# Climate Control Auto Randomly Turning Off



## Burrell (Oct 1, 2006)

I have noticed that sometimes the climate control Auto button light keeps going out on its own both with and without the AC on. I turn it back on again and it might go off again straight away or in 10-15 minutes time. Its a bit puzzling has anybody else noticed this ?


----------



## iknight (Jul 4, 2007)

Only in as much as I often turn the Auto button off by accident when I turn the heated seat up because the buttons are very close together.


----------



## Chippy_boy (Jan 15, 2008)

Burrell said:


> I have noticed that sometimes the climate control Auto button light keeps going out on its own both with and without the AC on. I turn it back on again and it might go off again straight away or in 10-15 minutes time. Its a bit puzzling has anybody else noticed this ?

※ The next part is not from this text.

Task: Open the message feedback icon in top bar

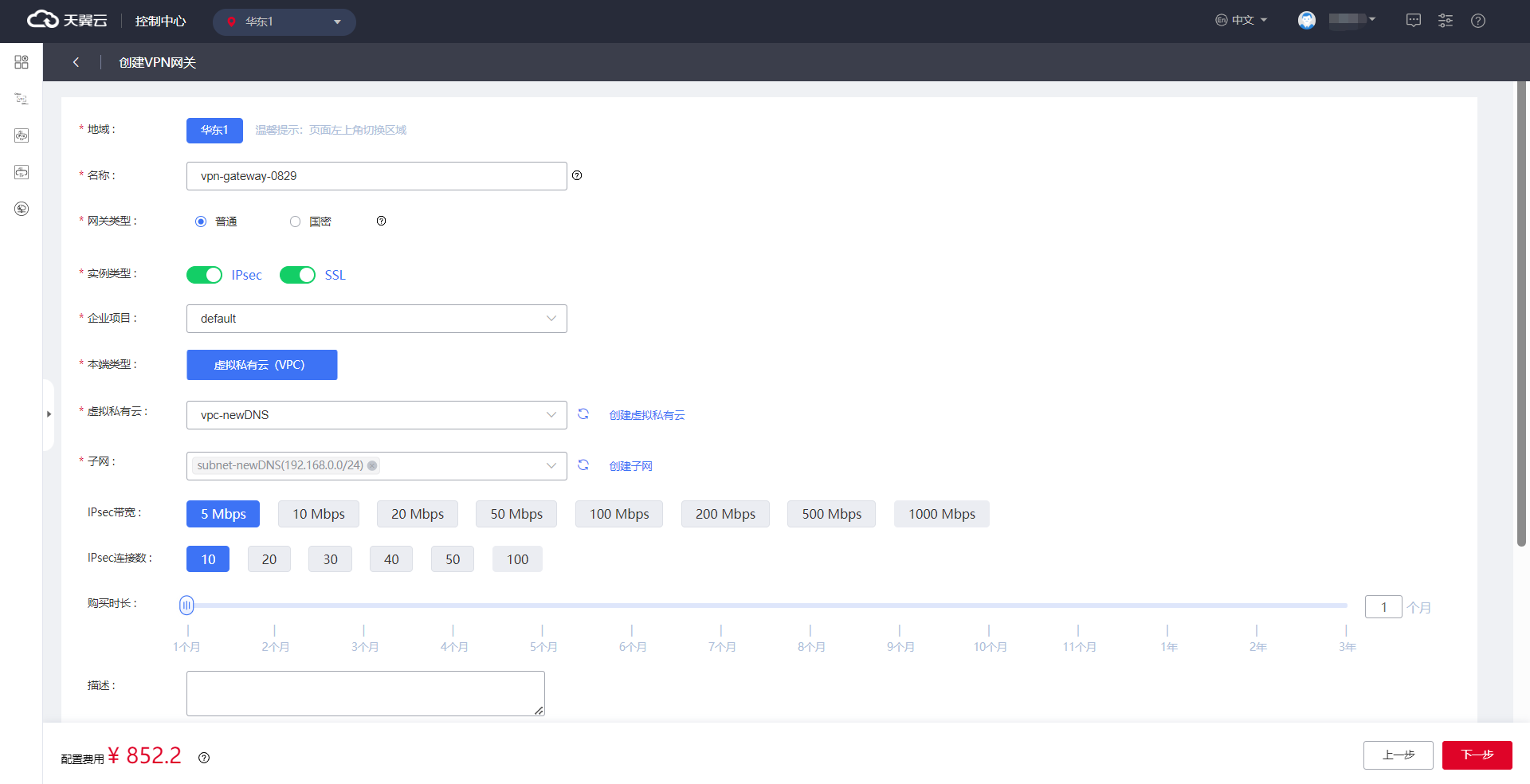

Strangely, I have noticed exactly the same thing with my new 2.0T. Did you ever get to the bottom of this problem?

Thanks

Chip


----------



## ginger69 (Jan 3, 2008)

Yes,

Same problem here as I've mentioned elsewhere.

No solutions to offer......just gonna whine to my dealer about it when it's first service comes up......


----------



## cedwardphillips (Sep 6, 2005)

I may be wrong but you have a roadster and the climate might operate like the climate on the A4 cabs. On the A4 cab, the car remembers the a/c settings from the last time the hood was down and reinstates them the next time you drop the hood. if you heave the roof down today for example and switch the climate off, the next time you put the roof down the climate will switch off. I discovered this when i used to run a cab because i thought it was broken - whenever i put the roof down it would go to off or 25C on my feet...
just a theory...


----------



## cedwardphillips (Sep 6, 2005)

cedwardphillips said:


> I may be wrong but you have a roadster and the climate might operate like the climate on the A4 cabs. On the A4 cab, the car remembers the a/c settings from the last time the hood was down and reinstates them the next time you drop the hood. if you heave the roof down today for example and switch the climate off, the next time you put the roof down the climate will switch off. I discovered this when i used to run a cab because i thought it was broken - whenever i put the roof down it would go to off or 25C on my feet...
> just a theory...


just sat in the one in the showroom - think i'm wrong....


----------



## ginger69 (Jan 3, 2008)

Yeah, I noticed that Burrell drives a roadster but mine's a coupe......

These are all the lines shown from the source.